Field days are done, and I've had the opportunity to spend the past month with my son now. This weekend really was our first opportunity to spend some time visiting my dad, and take care of a few things that have been needing to be done at his place.
I decided that it would be a good idea to see what things were like so far as setting up antennas and the like, now that I know a little bit more about the subject.
Anything I do is going to have to be extremely portable. At the moment I drive a caprice classic, and since I tend to take my dogs along on trips to visit my dad, anything I take along is going to have to fit in the trunk. This isn't quite as bad as it seams, as I can use the tent pole method of building support masts out of fairly short bits of material. Even with that though, I am looking at not much more than about 20 or at most 40 feet of elevation above average terrain, and the 40 foot thought seems unlikely to me. I can reasonably fit a bunch of 5 foot mast sections in the trunk, but I am not confident in many methods of getting 8 pieces to be reasonably stable going up Likewise 7 joints per mast seems a bit much. Sure I could do all of this in 10 8' pieces, but I don't have a roof rack (yet) and I personally think that me dragging a trailer around just for my ham radio antenna is a bit beyond where I feel comfortable being these days.
My dad lives in south eastern Minnesota, approximately at about 43 34' 49" N by 91 27' 40" W or in grid EN43gn at an approximate elevation of 1180 feet. A few years back I thought I knew enough to set up a long wire antenna for his Mw radio, so he could listen to WCCO a little bit easier. The solution I came up with is still not ideal, but should work well enough for him at night. One of the problems he encounters at night is that a Texas station comes up at night at 820, that tends to over power WCCO in this part of the state.

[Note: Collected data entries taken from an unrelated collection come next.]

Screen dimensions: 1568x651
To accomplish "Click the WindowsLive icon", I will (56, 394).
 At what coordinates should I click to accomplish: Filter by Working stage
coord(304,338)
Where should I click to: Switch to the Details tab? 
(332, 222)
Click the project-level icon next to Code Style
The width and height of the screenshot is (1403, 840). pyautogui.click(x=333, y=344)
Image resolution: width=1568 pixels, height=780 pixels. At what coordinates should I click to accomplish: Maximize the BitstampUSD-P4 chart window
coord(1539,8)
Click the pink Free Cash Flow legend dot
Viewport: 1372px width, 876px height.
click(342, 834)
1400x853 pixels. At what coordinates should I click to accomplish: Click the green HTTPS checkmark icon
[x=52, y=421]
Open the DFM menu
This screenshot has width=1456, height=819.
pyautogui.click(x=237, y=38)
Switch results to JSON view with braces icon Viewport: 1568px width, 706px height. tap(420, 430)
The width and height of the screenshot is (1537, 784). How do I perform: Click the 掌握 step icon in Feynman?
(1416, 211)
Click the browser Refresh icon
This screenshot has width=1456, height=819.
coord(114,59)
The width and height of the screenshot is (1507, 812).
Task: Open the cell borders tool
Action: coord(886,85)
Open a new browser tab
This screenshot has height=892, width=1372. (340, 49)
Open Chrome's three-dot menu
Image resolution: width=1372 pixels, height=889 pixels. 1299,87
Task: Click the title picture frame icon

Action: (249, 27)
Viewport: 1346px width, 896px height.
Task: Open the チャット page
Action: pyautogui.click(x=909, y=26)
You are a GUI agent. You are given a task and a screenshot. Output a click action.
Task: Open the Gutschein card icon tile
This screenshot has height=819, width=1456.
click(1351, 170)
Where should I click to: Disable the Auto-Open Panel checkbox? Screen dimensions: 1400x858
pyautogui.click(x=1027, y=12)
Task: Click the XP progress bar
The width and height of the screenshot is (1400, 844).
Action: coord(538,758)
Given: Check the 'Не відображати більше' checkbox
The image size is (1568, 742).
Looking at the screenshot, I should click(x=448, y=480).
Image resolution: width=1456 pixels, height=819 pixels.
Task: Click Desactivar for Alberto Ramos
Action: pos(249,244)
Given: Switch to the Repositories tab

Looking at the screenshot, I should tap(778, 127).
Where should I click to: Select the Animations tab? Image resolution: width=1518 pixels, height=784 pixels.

As little as I knew about antenna properties at the time, I had set up his long wire in a north-south orientation. This is less than ideal for his location, though it should do a pretty good job of eliminating the Texas station. So one of the things I did this trip was re-orient the antenna to head off into a north-east direction from the house.
For my own needs this trip I just wanted to try out the 'shortwave' antenna wire I had picked up at Radio Shack some time ago, and see if it did me any good. At an original length of 75', and minus about 5-10 feet for some experiments along the line, I figure I had a good 20 meter stretch of wire, which would give me a good 1/4 wave for 80 meters. Since I don't have a General ticket yet, I am not too worried about setting up the perfect antenna yet. All in good time.
For the moment I stretched the antenna wire from the corner of a window, to a tree out in the lawn. I simply tied a nylon rope to a bit of the house to get the house end fastened, and tied that to a loop in the wire, then attached a stretch of climbing rope I have had lying around for a while, and got that up into the branches of a tree, and relatively loosely fastened the rope to the tree. This is only going to be up for the weekend, and is only going to be used to listen to shortwave radio, so I am not looking for perfection in this either.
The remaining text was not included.